8.5.23

I sogni non muoiono solo all’alba.

DI NINO RUGGIERO

Scrivere, sì devo scrivere. Già, come se fosse facile. E che vi dico? Che la conclusione nefasta della partita con il Tivoli l’abbiamo solo sognata? Datemi un pizzicotto, svegliatemi; ditemi che si tratta solo di un brutto sogno finito male. Una conclusione amara che mi perseguita e non mi dà pace da ore. Se è stato un brutto sogno, lo abbiamo fatto in tanti, direi tantissimi, più di quelli che si potevano immaginare; forse una città intera, coinvolta come non mai da una specie di miraggio nel deserto. Adesso non basta un pizzicotto per svegliarci e portarci alla realtà. No, non poteva e non doveva finire così!


Come è stato, come è possibile? Un obiettivo a portata di mano fallito a soli venti minuti dalla fine. C’erano tutte le premesse per completare un percorso difficile ma percorribile. Un primo tempo giocato senza storia, contro un Tivoli tremebondo che tenta solo di limitare i danni. Moro tranquillo tra i pali, mai infastidito da una squadra votata solo alla difensiva. Una, due, tre volte la Paganese va a un passo dalla segnatura. Quando si domina bisogna mettere i palloni in rete; altrimenti si tratta solo di predominio territoriale fine a se stesso. Una pecca della Paganese di quest’anno, una delle tante. Il gol, meritatissimo, liberatorio, arriva ancora una volta da un inserimento sotto rete di De Felice sul finale del tempo. Poteva e doveva essere un gol storico, di quelli che vengono ricordati a futura memoria perché risolutivo. Doveva…

E invece alla ripresa delle ostilità il Tivoli cambia faccia dopo aver rischiato di prendere il secondo gol da Maggio. Due innesti dopo una decina di minuti, Coquin e Mastropietro, portano una ventata di freschezza alla squadra di casa; riequilibrano lo schieramento tattico del Tivoli e portano seri fastidi dalla trequarti in avanti. La Paganese accusa il colpo, si tira indietro ma non riesce a frenare l’irruenza e la vitalità soprattutto di Coquin che prende a svariare su tutto il fronte d’attacco. Alla squadra azzurrostellata manca un efficace filtro a ridosso della difesa, presa d’infilata non solo dall’irrefrenabile Coquin ma anche dai rinfrancati Fall e Mastropietro. Tardive e poco efficaci le contromosse da parte della Paganese. Qualche calciatore chiaramente in debito d’ossigeno per aver dato troppo nella prima parte della gara viene tenuto in campo, qualche altro sembra accusare più del dovuto la risistemazione di ordine tattico dei padroni di casa mossi da un furore agonistico che li vede arrivare per primi su tutte le seconde palle, quelle che sfuggono al controllo. In altre occasioni, e non è una novità, la Paganese era riuscita a difendere il vantaggio risicato fino all’ultimo fidando sulla forza della difesa. A Tivoli non è così; è tutto l’apparato difensivo che va in crisi soprattutto dopo l’inopinata segnatura arrivata a venti minuti dal termine e che rimette tutto in gioco: promozione della Paganese e salvezza del Tivoli.

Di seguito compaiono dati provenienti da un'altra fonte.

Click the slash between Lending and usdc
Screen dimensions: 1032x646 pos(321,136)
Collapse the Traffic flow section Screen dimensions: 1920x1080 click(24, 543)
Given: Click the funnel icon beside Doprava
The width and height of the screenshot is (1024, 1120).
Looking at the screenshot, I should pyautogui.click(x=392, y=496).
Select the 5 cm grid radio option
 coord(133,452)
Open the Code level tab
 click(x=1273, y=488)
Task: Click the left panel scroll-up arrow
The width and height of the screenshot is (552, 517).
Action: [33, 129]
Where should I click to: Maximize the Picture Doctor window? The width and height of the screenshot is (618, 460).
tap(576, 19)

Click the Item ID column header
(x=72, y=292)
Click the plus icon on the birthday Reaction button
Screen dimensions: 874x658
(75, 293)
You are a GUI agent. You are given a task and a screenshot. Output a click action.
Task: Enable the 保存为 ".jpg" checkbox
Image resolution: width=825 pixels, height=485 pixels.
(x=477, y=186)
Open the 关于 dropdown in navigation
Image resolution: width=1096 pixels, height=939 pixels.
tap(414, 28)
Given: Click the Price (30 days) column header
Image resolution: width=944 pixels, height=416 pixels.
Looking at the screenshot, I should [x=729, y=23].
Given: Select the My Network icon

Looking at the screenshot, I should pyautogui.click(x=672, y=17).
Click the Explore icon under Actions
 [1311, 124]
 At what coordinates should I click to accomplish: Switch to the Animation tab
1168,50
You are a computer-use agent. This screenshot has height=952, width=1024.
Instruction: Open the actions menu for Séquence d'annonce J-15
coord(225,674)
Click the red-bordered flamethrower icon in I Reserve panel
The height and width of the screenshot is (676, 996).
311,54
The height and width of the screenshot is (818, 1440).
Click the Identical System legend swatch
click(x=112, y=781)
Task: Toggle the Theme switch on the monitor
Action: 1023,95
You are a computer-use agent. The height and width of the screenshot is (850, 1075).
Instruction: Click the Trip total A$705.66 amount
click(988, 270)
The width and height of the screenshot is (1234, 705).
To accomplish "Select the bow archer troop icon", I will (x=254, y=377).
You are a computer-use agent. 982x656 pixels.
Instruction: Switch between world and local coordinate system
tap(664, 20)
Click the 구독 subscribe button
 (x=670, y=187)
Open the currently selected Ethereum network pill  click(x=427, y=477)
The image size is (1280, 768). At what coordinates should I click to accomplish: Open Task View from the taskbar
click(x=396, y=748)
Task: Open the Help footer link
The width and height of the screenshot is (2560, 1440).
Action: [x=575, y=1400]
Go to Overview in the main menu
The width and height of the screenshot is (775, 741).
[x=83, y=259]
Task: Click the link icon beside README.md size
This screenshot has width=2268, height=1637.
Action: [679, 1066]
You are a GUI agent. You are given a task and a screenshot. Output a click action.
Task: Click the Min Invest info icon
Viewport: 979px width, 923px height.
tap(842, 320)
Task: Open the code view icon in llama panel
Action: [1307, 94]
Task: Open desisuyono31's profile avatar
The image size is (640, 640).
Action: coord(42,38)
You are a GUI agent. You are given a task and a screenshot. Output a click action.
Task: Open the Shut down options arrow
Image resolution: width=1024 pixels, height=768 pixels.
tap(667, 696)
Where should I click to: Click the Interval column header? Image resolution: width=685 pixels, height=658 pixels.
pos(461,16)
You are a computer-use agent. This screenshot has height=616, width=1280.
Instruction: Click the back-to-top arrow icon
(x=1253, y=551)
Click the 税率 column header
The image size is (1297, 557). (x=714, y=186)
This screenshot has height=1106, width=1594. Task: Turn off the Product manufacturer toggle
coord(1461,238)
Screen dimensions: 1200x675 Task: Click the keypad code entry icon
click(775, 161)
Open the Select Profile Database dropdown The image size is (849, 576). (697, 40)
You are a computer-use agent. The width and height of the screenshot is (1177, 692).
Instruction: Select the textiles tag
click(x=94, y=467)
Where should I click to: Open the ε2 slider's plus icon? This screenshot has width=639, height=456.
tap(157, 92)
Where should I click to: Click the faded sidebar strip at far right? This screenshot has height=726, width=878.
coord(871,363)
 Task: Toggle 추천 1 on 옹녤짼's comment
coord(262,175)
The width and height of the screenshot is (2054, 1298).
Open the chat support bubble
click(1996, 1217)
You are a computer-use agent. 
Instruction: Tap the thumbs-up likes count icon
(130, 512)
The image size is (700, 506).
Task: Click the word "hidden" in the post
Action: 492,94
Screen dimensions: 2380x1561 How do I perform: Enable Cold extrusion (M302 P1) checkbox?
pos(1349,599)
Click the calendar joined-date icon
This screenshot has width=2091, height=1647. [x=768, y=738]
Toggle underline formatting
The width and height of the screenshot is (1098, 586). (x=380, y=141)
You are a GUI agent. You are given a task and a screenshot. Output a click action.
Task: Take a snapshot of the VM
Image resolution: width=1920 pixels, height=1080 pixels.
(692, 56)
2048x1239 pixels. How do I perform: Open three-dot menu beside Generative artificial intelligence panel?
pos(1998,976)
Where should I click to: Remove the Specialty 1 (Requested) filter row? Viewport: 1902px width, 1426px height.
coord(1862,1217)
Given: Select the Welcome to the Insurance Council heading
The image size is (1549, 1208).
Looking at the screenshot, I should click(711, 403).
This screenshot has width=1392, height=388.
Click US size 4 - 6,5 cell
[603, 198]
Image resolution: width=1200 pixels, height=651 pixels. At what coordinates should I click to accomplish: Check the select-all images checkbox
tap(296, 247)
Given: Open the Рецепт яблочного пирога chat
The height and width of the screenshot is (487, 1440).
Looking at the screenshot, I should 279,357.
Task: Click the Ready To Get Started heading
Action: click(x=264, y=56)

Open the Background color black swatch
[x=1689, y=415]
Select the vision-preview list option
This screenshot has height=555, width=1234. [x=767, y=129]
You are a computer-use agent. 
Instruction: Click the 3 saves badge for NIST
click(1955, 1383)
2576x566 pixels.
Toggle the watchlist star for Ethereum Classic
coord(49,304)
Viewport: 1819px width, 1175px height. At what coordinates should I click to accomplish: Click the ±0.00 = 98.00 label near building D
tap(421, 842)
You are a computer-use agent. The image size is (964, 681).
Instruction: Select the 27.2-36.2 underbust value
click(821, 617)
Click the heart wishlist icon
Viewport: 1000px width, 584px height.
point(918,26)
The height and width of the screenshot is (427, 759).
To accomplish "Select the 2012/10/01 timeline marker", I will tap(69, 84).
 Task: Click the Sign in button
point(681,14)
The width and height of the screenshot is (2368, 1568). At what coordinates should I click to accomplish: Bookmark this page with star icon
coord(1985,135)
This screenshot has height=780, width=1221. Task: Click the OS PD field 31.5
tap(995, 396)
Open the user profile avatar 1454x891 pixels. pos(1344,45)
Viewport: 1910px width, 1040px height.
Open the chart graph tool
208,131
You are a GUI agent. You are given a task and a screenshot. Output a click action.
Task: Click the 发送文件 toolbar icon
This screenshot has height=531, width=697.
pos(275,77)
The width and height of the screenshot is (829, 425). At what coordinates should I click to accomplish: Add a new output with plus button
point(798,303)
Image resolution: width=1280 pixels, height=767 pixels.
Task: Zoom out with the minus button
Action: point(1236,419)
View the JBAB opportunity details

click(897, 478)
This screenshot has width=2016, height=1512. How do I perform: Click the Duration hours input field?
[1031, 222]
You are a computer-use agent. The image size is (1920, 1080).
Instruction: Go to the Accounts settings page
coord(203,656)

La Paganese è sotto shock. Scoramento, mancanza di forze, acido lattico nelle gambe quanto ne vuoi; va tutto a rotoli. La squadra non c’è più, né con la testa, né con le gambe. È proprio finita!

La storia della Paganese non è scevra da scoramenti e da disfatte sportive. Una su tutte quella del 1965-66. In quell’annata la squadra si classificò prima senza perdere una sola partita. La perse poi allo stadio “Collana” di Napoli contro la Sessana in una finale da “mors tua vita mea” e non fu promossa in serie D. La società non si scompose, si ripromise di di non demordere e l’anno successivo fu poi promossa nel corso delle finali che si svolsero allo stadio “San Paolo”, oggi stadio “Maradona”.

La domanda adesso è una sola: ci sarà un futuro?